> _PROVIDED INFORMATION_
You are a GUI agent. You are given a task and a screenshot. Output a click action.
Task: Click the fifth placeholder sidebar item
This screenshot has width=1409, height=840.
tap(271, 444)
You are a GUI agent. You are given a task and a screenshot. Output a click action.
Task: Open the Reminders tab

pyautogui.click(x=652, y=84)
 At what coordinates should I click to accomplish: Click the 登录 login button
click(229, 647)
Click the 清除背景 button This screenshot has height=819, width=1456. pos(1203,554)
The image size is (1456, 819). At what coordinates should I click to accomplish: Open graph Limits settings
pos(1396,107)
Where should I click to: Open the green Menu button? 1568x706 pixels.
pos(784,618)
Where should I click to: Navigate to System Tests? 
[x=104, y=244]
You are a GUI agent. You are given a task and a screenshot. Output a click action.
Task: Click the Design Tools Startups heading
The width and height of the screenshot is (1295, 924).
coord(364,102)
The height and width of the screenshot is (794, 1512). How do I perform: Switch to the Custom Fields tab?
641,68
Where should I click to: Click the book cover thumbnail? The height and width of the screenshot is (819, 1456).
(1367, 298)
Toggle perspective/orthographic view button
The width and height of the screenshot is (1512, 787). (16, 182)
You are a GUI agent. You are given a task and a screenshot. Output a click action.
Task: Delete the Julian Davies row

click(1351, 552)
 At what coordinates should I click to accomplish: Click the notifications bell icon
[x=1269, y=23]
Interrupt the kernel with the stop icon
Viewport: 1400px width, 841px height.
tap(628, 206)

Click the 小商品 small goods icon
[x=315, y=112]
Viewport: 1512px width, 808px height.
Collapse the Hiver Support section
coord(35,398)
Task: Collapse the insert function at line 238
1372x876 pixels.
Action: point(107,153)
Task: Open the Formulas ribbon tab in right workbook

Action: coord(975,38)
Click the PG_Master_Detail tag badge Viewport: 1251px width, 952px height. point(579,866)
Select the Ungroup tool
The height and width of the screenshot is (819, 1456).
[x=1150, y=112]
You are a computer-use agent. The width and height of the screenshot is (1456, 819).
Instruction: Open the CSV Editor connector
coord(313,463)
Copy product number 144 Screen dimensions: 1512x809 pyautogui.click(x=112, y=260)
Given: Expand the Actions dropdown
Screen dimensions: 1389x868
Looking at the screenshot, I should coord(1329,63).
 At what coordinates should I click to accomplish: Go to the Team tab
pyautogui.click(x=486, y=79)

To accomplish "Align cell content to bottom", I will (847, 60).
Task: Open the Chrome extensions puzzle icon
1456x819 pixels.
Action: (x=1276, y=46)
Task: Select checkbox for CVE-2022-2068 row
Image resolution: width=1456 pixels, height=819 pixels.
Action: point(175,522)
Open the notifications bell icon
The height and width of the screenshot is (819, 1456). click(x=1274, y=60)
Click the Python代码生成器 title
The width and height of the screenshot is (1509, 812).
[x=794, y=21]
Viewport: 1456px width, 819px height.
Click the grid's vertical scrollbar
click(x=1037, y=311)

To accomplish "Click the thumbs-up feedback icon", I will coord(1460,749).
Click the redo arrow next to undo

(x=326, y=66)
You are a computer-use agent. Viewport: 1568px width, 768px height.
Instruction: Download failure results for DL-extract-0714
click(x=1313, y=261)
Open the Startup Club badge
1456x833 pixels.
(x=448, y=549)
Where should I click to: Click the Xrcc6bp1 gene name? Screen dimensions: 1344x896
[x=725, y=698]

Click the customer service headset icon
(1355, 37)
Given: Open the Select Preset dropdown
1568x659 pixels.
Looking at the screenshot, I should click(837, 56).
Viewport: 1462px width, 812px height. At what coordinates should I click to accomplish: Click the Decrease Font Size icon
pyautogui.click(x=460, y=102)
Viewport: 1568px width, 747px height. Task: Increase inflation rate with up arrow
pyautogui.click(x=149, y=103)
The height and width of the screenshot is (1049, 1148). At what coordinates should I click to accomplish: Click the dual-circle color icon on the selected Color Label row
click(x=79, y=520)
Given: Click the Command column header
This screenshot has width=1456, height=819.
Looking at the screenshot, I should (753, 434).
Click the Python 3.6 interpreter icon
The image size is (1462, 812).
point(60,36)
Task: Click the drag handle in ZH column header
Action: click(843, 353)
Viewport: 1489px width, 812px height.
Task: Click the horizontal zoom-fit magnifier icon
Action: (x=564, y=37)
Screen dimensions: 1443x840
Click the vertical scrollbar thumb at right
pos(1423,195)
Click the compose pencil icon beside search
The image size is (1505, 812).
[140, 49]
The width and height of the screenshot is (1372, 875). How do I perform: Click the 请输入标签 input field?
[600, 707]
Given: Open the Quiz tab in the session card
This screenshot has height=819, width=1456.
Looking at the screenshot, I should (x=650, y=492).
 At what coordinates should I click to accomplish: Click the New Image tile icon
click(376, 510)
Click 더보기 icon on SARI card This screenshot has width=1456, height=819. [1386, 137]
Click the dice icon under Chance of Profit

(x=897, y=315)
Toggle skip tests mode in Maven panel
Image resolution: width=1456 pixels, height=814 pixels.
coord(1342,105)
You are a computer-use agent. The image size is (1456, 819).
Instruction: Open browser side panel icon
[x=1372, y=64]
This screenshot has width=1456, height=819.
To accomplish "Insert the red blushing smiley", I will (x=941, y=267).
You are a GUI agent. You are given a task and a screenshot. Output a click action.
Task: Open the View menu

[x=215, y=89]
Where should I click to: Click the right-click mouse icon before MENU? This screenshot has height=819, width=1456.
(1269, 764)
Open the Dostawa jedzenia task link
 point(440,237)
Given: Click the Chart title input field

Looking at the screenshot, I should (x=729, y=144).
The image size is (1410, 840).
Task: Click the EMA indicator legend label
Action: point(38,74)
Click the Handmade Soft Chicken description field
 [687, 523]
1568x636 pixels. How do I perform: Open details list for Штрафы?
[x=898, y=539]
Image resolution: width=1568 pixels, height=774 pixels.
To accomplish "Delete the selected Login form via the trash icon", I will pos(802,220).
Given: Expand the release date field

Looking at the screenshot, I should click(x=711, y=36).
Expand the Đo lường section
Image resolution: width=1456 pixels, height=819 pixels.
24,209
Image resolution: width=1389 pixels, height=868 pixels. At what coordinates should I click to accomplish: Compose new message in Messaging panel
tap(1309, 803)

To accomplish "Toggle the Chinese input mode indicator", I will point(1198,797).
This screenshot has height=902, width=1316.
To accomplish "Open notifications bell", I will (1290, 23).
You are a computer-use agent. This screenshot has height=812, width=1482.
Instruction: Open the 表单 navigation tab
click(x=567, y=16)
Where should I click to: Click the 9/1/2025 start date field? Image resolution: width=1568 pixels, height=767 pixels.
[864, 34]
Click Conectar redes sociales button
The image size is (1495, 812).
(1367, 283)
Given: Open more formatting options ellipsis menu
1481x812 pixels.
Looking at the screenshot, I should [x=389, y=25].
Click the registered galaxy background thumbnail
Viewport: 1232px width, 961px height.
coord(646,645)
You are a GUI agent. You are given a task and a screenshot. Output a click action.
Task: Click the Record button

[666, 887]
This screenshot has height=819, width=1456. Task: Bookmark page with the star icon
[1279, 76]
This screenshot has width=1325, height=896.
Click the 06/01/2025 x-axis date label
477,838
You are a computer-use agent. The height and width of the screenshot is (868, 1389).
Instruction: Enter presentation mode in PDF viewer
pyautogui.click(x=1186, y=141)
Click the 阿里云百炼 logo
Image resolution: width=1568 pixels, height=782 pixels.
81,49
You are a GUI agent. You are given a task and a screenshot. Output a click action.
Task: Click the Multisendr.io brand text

> _WORK ORDER_
Print each record from the listing above exactly as it was given.

> _WRITTEN ANSWER_
You are a GUI agent. You are given a task and a screenshot. Output a click action.
Task: Click the fifth placeholder sidebar item
This screenshot has width=1409, height=840.
tap(271, 444)
You are a GUI agent. You are given a task and a screenshot. Output a click action.
Task: Open the Reminders tab

pyautogui.click(x=652, y=84)
 At what coordinates should I click to accomplish: Click the 登录 login button
click(229, 647)
Click the 清除背景 button This screenshot has height=819, width=1456. pos(1203,554)
The image size is (1456, 819). At what coordinates should I click to accomplish: Open graph Limits settings
pos(1396,107)
Where should I click to: Open the green Menu button? 1568x706 pixels.
pos(784,618)
Where should I click to: Navigate to System Tests? 
[x=104, y=244]
You are a GUI agent. You are given a task and a screenshot. Output a click action.
Task: Click the Design Tools Startups heading
The width and height of the screenshot is (1295, 924).
coord(364,102)
The height and width of the screenshot is (794, 1512). How do I perform: Switch to the Custom Fields tab?
641,68
Where should I click to: Click the book cover thumbnail? The height and width of the screenshot is (819, 1456).
(1367, 298)
Toggle perspective/orthographic view button
The width and height of the screenshot is (1512, 787). (16, 182)
You are a GUI agent. You are given a task and a screenshot. Output a click action.
Task: Delete the Julian Davies row

click(1351, 552)
 At what coordinates should I click to accomplish: Click the notifications bell icon
[x=1269, y=23]
Interrupt the kernel with the stop icon
Viewport: 1400px width, 841px height.
tap(628, 206)

Click the 小商品 small goods icon
[x=315, y=112]
Viewport: 1512px width, 808px height.
Collapse the Hiver Support section
coord(35,398)
Task: Collapse the insert function at line 238
1372x876 pixels.
Action: point(107,153)
Task: Open the Formulas ribbon tab in right workbook

Action: coord(975,38)
Click the PG_Master_Detail tag badge Viewport: 1251px width, 952px height. point(579,866)
Select the Ungroup tool
The height and width of the screenshot is (819, 1456).
[x=1150, y=112]
You are a computer-use agent. The width and height of the screenshot is (1456, 819).
Instruction: Open the CSV Editor connector
coord(313,463)
Copy product number 144 Screen dimensions: 1512x809 pyautogui.click(x=112, y=260)
Given: Expand the Actions dropdown
Screen dimensions: 1389x868
Looking at the screenshot, I should coord(1329,63).
 At what coordinates should I click to accomplish: Go to the Team tab
pyautogui.click(x=486, y=79)

To accomplish "Align cell content to bottom", I will (847, 60).
Task: Open the Chrome extensions puzzle icon
1456x819 pixels.
Action: (x=1276, y=46)
Task: Select checkbox for CVE-2022-2068 row
Image resolution: width=1456 pixels, height=819 pixels.
Action: point(175,522)
Open the notifications bell icon
The height and width of the screenshot is (819, 1456). click(x=1274, y=60)
Click the Python代码生成器 title
The width and height of the screenshot is (1509, 812).
[x=794, y=21]
Viewport: 1456px width, 819px height.
Click the grid's vertical scrollbar
click(x=1037, y=311)

To accomplish "Click the thumbs-up feedback icon", I will coord(1460,749).
Click the redo arrow next to undo

(x=326, y=66)
You are a computer-use agent. Viewport: 1568px width, 768px height.
Instruction: Download failure results for DL-extract-0714
click(x=1313, y=261)
Open the Startup Club badge
1456x833 pixels.
(x=448, y=549)
Where should I click to: Click the Xrcc6bp1 gene name? Screen dimensions: 1344x896
[x=725, y=698]

Click the customer service headset icon
(1355, 37)
Given: Open the Select Preset dropdown
1568x659 pixels.
Looking at the screenshot, I should click(837, 56).
Viewport: 1462px width, 812px height. At what coordinates should I click to accomplish: Click the Decrease Font Size icon
pyautogui.click(x=460, y=102)
Viewport: 1568px width, 747px height. Task: Increase inflation rate with up arrow
pyautogui.click(x=149, y=103)
The height and width of the screenshot is (1049, 1148). At what coordinates should I click to accomplish: Click the dual-circle color icon on the selected Color Label row
click(x=79, y=520)
Given: Click the Command column header
This screenshot has width=1456, height=819.
Looking at the screenshot, I should (753, 434).
Click the Python 3.6 interpreter icon
The image size is (1462, 812).
point(60,36)
Task: Click the drag handle in ZH column header
Action: click(843, 353)
Viewport: 1489px width, 812px height.
Task: Click the horizontal zoom-fit magnifier icon
Action: (x=564, y=37)
Screen dimensions: 1443x840
Click the vertical scrollbar thumb at right
pos(1423,195)
Click the compose pencil icon beside search
The image size is (1505, 812).
[140, 49]
The width and height of the screenshot is (1372, 875). How do I perform: Click the 请输入标签 input field?
[600, 707]
Given: Open the Quiz tab in the session card
This screenshot has height=819, width=1456.
Looking at the screenshot, I should (x=650, y=492).
 At what coordinates should I click to accomplish: Click the New Image tile icon
click(376, 510)
Click 더보기 icon on SARI card This screenshot has width=1456, height=819. [1386, 137]
Click the dice icon under Chance of Profit

(x=897, y=315)
Toggle skip tests mode in Maven panel
Image resolution: width=1456 pixels, height=814 pixels.
coord(1342,105)
You are a computer-use agent. The image size is (1456, 819).
Instruction: Open browser side panel icon
[x=1372, y=64]
This screenshot has width=1456, height=819.
To accomplish "Insert the red blushing smiley", I will (x=941, y=267).
You are a GUI agent. You are given a task and a screenshot. Output a click action.
Task: Open the View menu

[x=215, y=89]
Where should I click to: Click the right-click mouse icon before MENU? This screenshot has height=819, width=1456.
(1269, 764)
Open the Dostawa jedzenia task link
 point(440,237)
Given: Click the Chart title input field

Looking at the screenshot, I should (x=729, y=144).
The image size is (1410, 840).
Task: Click the EMA indicator legend label
Action: point(38,74)
Click the Handmade Soft Chicken description field
 [687, 523]
1568x636 pixels. How do I perform: Open details list for Штрафы?
[x=898, y=539]
Image resolution: width=1568 pixels, height=774 pixels.
To accomplish "Delete the selected Login form via the trash icon", I will pos(802,220).
Given: Expand the release date field

Looking at the screenshot, I should click(x=711, y=36).
Expand the Đo lường section
Image resolution: width=1456 pixels, height=819 pixels.
24,209
Image resolution: width=1389 pixels, height=868 pixels. At what coordinates should I click to accomplish: Compose new message in Messaging panel
tap(1309, 803)

To accomplish "Toggle the Chinese input mode indicator", I will point(1198,797).
This screenshot has height=902, width=1316.
To accomplish "Open notifications bell", I will (1290, 23).
You are a computer-use agent. This screenshot has height=812, width=1482.
Instruction: Open the 表单 navigation tab
click(x=567, y=16)
Where should I click to: Click the 9/1/2025 start date field? Image resolution: width=1568 pixels, height=767 pixels.
[864, 34]
Click Conectar redes sociales button
The image size is (1495, 812).
(1367, 283)
Given: Open more formatting options ellipsis menu
1481x812 pixels.
Looking at the screenshot, I should [x=389, y=25].
Click the registered galaxy background thumbnail
Viewport: 1232px width, 961px height.
coord(646,645)
You are a GUI agent. You are given a task and a screenshot. Output a click action.
Task: Click the Record button

[666, 887]
This screenshot has height=819, width=1456. Task: Bookmark page with the star icon
[1279, 76]
This screenshot has width=1325, height=896.
Click the 06/01/2025 x-axis date label
477,838
You are a computer-use agent. The height and width of the screenshot is (868, 1389).
Instruction: Enter presentation mode in PDF viewer
pyautogui.click(x=1186, y=141)
Click the 阿里云百炼 logo
Image resolution: width=1568 pixels, height=782 pixels.
81,49
You are a GUI agent. You are given a task and a screenshot. Output a click action.
Task: Click the Multisendr.io brand text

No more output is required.